# START OF RECORDS SUPPLIED

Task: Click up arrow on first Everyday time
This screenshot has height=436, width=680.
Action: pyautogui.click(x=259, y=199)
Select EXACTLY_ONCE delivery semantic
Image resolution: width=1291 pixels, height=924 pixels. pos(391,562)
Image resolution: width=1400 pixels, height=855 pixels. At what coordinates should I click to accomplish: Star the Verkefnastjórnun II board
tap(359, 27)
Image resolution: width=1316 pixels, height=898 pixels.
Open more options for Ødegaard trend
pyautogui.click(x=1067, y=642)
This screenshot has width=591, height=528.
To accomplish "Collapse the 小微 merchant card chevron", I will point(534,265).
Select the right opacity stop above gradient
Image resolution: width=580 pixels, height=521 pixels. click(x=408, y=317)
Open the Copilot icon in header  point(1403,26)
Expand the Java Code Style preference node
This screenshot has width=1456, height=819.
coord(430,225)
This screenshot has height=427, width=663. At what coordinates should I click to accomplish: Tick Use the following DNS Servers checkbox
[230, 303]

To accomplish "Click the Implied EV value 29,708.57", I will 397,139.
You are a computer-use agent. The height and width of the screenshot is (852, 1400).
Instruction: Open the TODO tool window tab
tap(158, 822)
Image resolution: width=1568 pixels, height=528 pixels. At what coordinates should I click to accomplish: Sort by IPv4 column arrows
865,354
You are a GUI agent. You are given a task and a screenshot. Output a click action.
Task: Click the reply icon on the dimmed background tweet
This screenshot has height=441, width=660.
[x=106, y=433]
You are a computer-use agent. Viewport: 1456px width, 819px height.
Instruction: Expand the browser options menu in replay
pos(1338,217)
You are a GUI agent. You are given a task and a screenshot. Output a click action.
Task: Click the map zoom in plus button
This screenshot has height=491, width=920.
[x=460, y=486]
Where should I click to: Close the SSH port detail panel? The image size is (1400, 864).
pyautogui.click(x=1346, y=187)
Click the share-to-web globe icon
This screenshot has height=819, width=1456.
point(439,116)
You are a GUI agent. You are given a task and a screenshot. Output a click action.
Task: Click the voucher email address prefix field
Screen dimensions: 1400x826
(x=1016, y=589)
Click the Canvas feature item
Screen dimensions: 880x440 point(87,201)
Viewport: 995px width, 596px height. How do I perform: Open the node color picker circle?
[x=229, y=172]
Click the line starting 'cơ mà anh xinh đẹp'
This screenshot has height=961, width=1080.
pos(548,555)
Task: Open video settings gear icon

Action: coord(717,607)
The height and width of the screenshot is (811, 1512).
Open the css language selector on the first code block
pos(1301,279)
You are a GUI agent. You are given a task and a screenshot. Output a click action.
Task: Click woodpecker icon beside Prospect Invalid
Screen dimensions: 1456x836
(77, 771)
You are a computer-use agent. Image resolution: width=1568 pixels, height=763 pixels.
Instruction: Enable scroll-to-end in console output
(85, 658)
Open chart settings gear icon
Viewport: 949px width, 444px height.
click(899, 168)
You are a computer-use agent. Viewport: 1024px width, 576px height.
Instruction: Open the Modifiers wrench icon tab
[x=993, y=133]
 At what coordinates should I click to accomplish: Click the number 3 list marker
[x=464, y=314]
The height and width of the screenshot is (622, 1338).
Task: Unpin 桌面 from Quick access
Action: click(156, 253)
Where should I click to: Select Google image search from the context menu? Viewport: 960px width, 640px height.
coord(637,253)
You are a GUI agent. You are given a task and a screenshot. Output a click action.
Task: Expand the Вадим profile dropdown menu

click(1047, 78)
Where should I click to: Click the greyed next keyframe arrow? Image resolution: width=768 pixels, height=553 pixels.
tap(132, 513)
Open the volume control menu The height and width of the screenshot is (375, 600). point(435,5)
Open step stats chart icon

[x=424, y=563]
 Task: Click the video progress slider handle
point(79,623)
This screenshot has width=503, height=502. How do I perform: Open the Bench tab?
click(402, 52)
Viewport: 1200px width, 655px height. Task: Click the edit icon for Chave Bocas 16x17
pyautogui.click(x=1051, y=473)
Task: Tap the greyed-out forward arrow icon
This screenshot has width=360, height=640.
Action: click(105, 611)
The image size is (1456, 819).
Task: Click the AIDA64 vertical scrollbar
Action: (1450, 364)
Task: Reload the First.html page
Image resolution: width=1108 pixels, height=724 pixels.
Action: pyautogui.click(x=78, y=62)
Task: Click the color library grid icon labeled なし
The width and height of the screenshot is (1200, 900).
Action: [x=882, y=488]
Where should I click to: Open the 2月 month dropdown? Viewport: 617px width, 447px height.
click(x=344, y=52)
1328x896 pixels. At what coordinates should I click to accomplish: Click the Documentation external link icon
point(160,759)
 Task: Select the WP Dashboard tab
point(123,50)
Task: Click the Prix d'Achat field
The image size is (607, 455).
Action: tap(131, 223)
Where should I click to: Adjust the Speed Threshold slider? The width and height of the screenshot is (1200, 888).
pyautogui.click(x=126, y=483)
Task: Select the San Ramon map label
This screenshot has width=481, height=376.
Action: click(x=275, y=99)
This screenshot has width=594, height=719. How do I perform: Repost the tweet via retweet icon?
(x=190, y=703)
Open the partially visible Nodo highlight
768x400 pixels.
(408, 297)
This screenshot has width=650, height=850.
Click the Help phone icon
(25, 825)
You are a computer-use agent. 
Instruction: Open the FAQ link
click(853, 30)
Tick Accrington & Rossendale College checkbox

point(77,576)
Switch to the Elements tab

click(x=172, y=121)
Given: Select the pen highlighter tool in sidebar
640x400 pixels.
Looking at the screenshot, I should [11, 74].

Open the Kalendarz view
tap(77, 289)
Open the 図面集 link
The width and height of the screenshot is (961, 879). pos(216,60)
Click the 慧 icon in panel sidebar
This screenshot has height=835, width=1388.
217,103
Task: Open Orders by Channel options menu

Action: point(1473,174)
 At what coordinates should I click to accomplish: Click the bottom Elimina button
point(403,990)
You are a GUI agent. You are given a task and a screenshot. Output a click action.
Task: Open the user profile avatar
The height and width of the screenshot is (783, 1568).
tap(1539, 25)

# END OF RECORDS SUPPLIED

→ **EXERCISE DETAILS**
Rewrite the entire listing above, changing every "GUI agent" to "screen helper" and leaving everything else the same.

→ **FULL SOLUTION**
Task: Click up arrow on first Everyday time
This screenshot has height=436, width=680.
Action: pyautogui.click(x=259, y=199)
Select EXACTLY_ONCE delivery semantic
Image resolution: width=1291 pixels, height=924 pixels. pos(391,562)
Image resolution: width=1400 pixels, height=855 pixels. At what coordinates should I click to accomplish: Star the Verkefnastjórnun II board
tap(359, 27)
Image resolution: width=1316 pixels, height=898 pixels.
Open more options for Ødegaard trend
pyautogui.click(x=1067, y=642)
This screenshot has width=591, height=528.
To accomplish "Collapse the 小微 merchant card chevron", I will point(534,265).
Select the right opacity stop above gradient
Image resolution: width=580 pixels, height=521 pixels. click(x=408, y=317)
Open the Copilot icon in header  point(1403,26)
Expand the Java Code Style preference node
This screenshot has width=1456, height=819.
coord(430,225)
This screenshot has height=427, width=663. At what coordinates should I click to accomplish: Tick Use the following DNS Servers checkbox
[230, 303]

To accomplish "Click the Implied EV value 29,708.57", I will 397,139.
You are a computer-use agent. The height and width of the screenshot is (852, 1400).
Instruction: Open the TODO tool window tab
tap(158, 822)
Image resolution: width=1568 pixels, height=528 pixels. At what coordinates should I click to accomplish: Sort by IPv4 column arrows
865,354
You are a screen helper. You are given a task and a screenshot. Output a click action.
Task: Click the reply icon on the dimmed background tweet
This screenshot has height=441, width=660.
[x=106, y=433]
You are a computer-use agent. Viewport: 1456px width, 819px height.
Instruction: Expand the browser options menu in replay
pos(1338,217)
You are a screen helper. You are given a task and a screenshot. Output a click action.
Task: Click the map zoom in plus button
This screenshot has height=491, width=920.
[x=460, y=486]
Where should I click to: Close the SSH port detail panel? The image size is (1400, 864).
pyautogui.click(x=1346, y=187)
Click the share-to-web globe icon
This screenshot has height=819, width=1456.
point(439,116)
You are a screen helper. You are given a task and a screenshot. Output a click action.
Task: Click the voucher email address prefix field
Screen dimensions: 1400x826
(x=1016, y=589)
Click the Canvas feature item
Screen dimensions: 880x440 point(87,201)
Viewport: 995px width, 596px height. How do I perform: Open the node color picker circle?
[x=229, y=172]
Click the line starting 'cơ mà anh xinh đẹp'
This screenshot has height=961, width=1080.
pos(548,555)
Task: Open video settings gear icon

Action: coord(717,607)
The height and width of the screenshot is (811, 1512).
Open the css language selector on the first code block
pos(1301,279)
You are a screen helper. You are given a task and a screenshot. Output a click action.
Task: Click woodpecker icon beside Prospect Invalid
Screen dimensions: 1456x836
(77, 771)
You are a computer-use agent. Image resolution: width=1568 pixels, height=763 pixels.
Instruction: Enable scroll-to-end in console output
(85, 658)
Open chart settings gear icon
Viewport: 949px width, 444px height.
click(899, 168)
You are a computer-use agent. Viewport: 1024px width, 576px height.
Instruction: Open the Modifiers wrench icon tab
[x=993, y=133]
 At what coordinates should I click to accomplish: Click the number 3 list marker
[x=464, y=314]
The height and width of the screenshot is (622, 1338).
Task: Unpin 桌面 from Quick access
Action: click(156, 253)
Where should I click to: Select Google image search from the context menu? Viewport: 960px width, 640px height.
coord(637,253)
You are a screen helper. You are given a task and a screenshot. Output a click action.
Task: Expand the Вадим profile dropdown menu

click(1047, 78)
Where should I click to: Click the greyed next keyframe arrow? Image resolution: width=768 pixels, height=553 pixels.
tap(132, 513)
Open the volume control menu The height and width of the screenshot is (375, 600). point(435,5)
Open step stats chart icon

[x=424, y=563]
 Task: Click the video progress slider handle
point(79,623)
This screenshot has width=503, height=502. How do I perform: Open the Bench tab?
click(402, 52)
Viewport: 1200px width, 655px height. Task: Click the edit icon for Chave Bocas 16x17
pyautogui.click(x=1051, y=473)
Task: Tap the greyed-out forward arrow icon
This screenshot has width=360, height=640.
Action: click(105, 611)
The image size is (1456, 819).
Task: Click the AIDA64 vertical scrollbar
Action: (1450, 364)
Task: Reload the First.html page
Image resolution: width=1108 pixels, height=724 pixels.
Action: pyautogui.click(x=78, y=62)
Task: Click the color library grid icon labeled なし
The width and height of the screenshot is (1200, 900).
Action: [x=882, y=488]
Where should I click to: Open the 2月 month dropdown? Viewport: 617px width, 447px height.
click(x=344, y=52)
1328x896 pixels. At what coordinates should I click to accomplish: Click the Documentation external link icon
point(160,759)
 Task: Select the WP Dashboard tab
point(123,50)
Task: Click the Prix d'Achat field
The image size is (607, 455).
Action: tap(131, 223)
Where should I click to: Adjust the Speed Threshold slider? The width and height of the screenshot is (1200, 888).
pyautogui.click(x=126, y=483)
Task: Select the San Ramon map label
This screenshot has width=481, height=376.
Action: click(x=275, y=99)
This screenshot has width=594, height=719. How do I perform: Repost the tweet via retweet icon?
(x=190, y=703)
Open the partially visible Nodo highlight
768x400 pixels.
(408, 297)
This screenshot has width=650, height=850.
Click the Help phone icon
(25, 825)
You are a computer-use agent. 
Instruction: Open the FAQ link
click(853, 30)
Tick Accrington & Rossendale College checkbox

point(77,576)
Switch to the Elements tab

click(x=172, y=121)
Given: Select the pen highlighter tool in sidebar
640x400 pixels.
Looking at the screenshot, I should [11, 74].

Open the Kalendarz view
tap(77, 289)
Open the 図面集 link
The width and height of the screenshot is (961, 879). pos(216,60)
Click the 慧 icon in panel sidebar
This screenshot has height=835, width=1388.
217,103
Task: Open Orders by Channel options menu

Action: point(1473,174)
 At what coordinates should I click to accomplish: Click the bottom Elimina button
point(403,990)
You are a screen helper. You are given a task and a screenshot. Output a click action.
Task: Open the user profile avatar
The height and width of the screenshot is (783, 1568).
tap(1539, 25)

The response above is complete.